Why are there two formulas for the sample variance?

3.4k Views Asked by At

I'm using an introductory statistics textbook and it mentioned these two formulas for the sample variance:

$s^2 = \frac{\sum(x - \bar{x})^2}{n - 1}$

and

$s^2 = \frac{\sum{}x^2 - \frac{(\sum{}x)^2}{n}}{n-1}$

Can someone explain why this is?

3

There are 3 best solutions below

0
On BEST ANSWER

There is a general "translation" formula,$$\sum(x-a)^2=\sum x^2-2a\sum x+\sum a^2=\sum x^2-2na\overline x+na^2.$$

Now with $a=\overline x$,

$$\sum(x-\overline x)^2=\sum x^2-n\overline x^2.$$

0
On

The two formulas are equivalent: $$\sum(x-\bar x)^2=\sum(x^2-2x\bar x+(\bar x)^2)=\sum x^2-2\bar x\sum x+(\bar x)^2\sum 1$$ We can now use $\sum 1=n$ and $\bar x=\frac 1n \sum x$ to get $$\sum x^2-2\bar x n\bar x+(\bar x)^2 n=\sum x^2-n(\bar x)^2=\sum x^2-\frac 1n(\sum x)^2$$

0
On

They are the same, after you apply a few basic algebra rules. Notice that both formulas are fractions with $n-1$ as denominator, so let's focus on the enumerators:

$$\sum_{i=1}^n(x_i-\bar{x})^2 = \sum_{i=1}^n(x_i^2-2x_i\bar{x}+\bar{x}^2)=\sum_{i=1}^nx_i^2 -\sum_{i=1}^n(2x_i\bar{x})+\sum_{i=1}^n\bar{x}^2$$

In the middle sum, the part $2\bar{x}$ is a constant, it doesn't change with $i$, so can be put before the sum. The latter sum has $n$ times the same number, so we get

$$\sum_{i=1}^nx_i^2 -\sum_{i=1}^n(2x_i\bar{x})+\sum_{i=1}^n\bar{x}^2 = \sum_{i=1}^nx_i^2 -2\bar{x}\sum_{i=1}^nx_i+n\bar{x}^2$$

Now is a good time to remember the definiton of $\bar{x}$ (the arithmetic mean/average of the sample): $$\bar{x} = \frac{\sum_{i=1}^nx_i}n$$

and put this into our formula:

$$ \begin{eqnarray} \sum_{i=1}^nx_i^2 -2\bar{x}\sum_{i=1}^nx_i+n\bar{x}^2 & = & \sum_{i=1}^nx_i^2 -2\frac{\sum_{i=1}^nx_i}n\sum_{i=1}^nx_i+n\left(\frac{\sum_{i=1}^nx_i}n\right)^2\\ & = &\sum_{i=1}^nx_i^2 -\frac2n \left(\sum_{i=1}^nx_i\right)^2 +\frac1n\left(\sum_{i=1}^nx_i\right)^2\\ & = & \sum_{i=1}^nx_i^2 -\frac1n \left(\sum_{i=1}^nx_i\right)^2 \\ \end{eqnarray} $$

Now, at the end, we have the enumerator of the second formula you gave!

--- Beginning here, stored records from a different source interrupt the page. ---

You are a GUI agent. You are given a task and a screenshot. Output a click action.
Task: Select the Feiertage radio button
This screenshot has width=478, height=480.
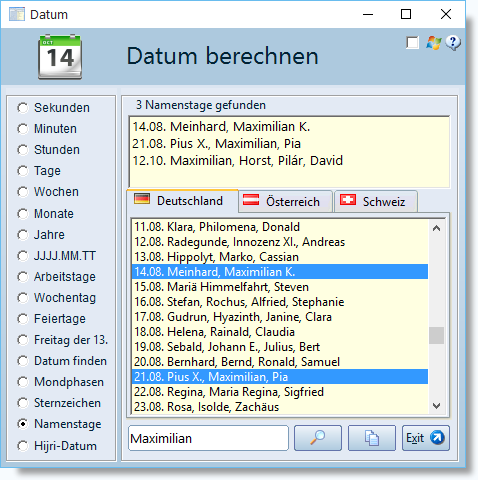[x=23, y=319]
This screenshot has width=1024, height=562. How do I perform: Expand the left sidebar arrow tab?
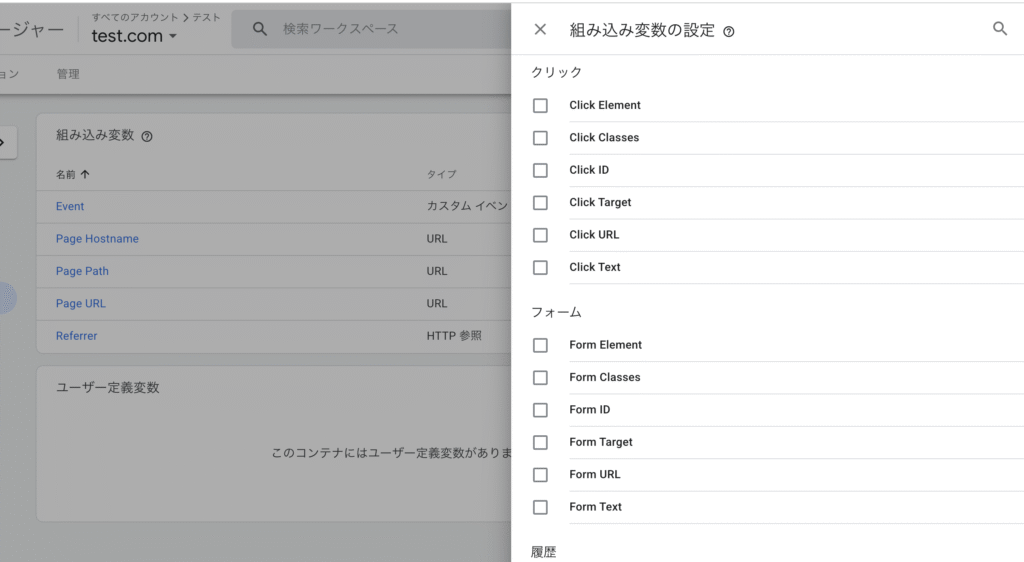pos(7,142)
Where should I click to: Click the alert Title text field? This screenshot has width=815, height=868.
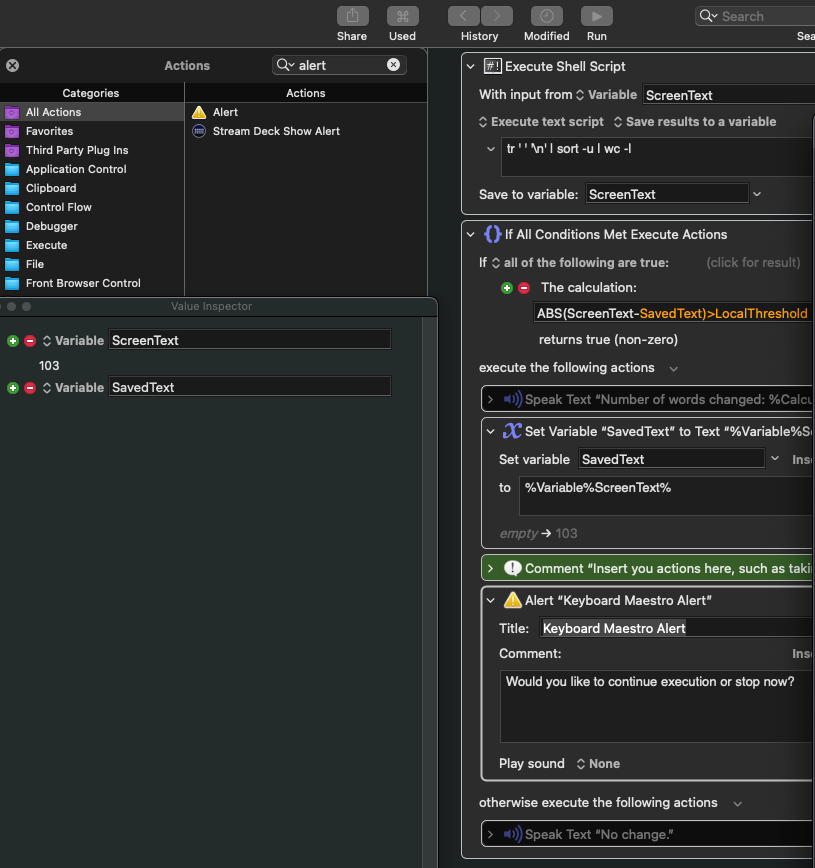(x=675, y=628)
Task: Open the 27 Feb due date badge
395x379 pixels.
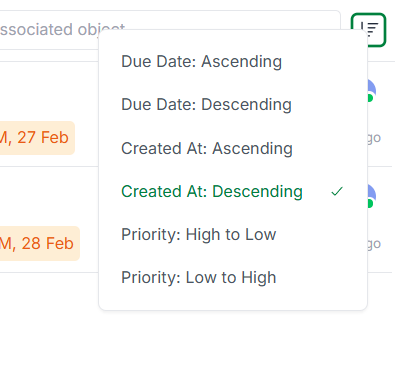Action: pyautogui.click(x=37, y=138)
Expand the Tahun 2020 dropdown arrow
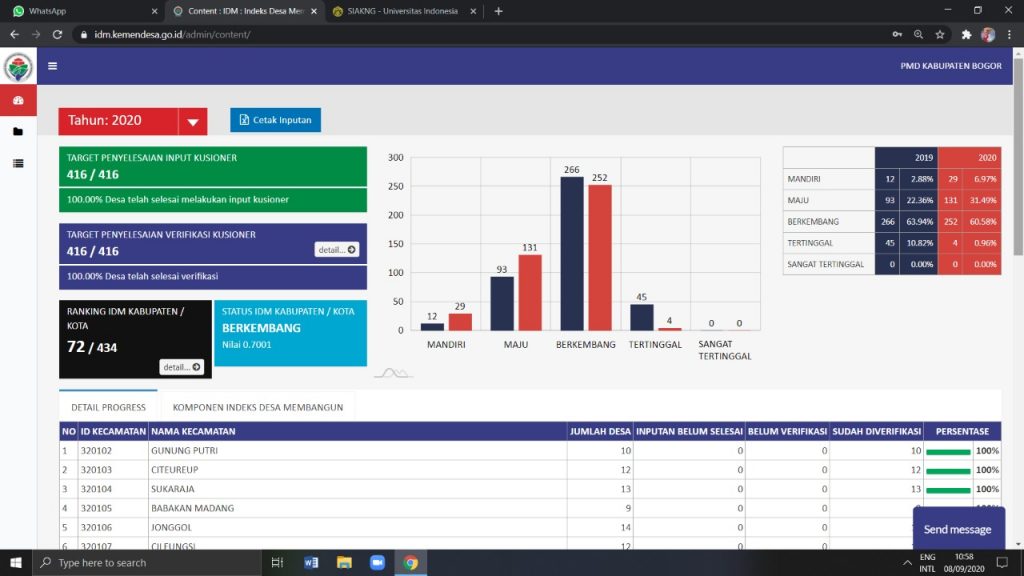This screenshot has height=576, width=1024. coord(193,121)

Both formulas are useful at different times. The first shows the relation to variance of a random variable, which is defined very similiarly (but with $n$ as denominator). The second is useful for actually calculating the sample variance without needing to go calculate the avergae $\bar{x}$ first.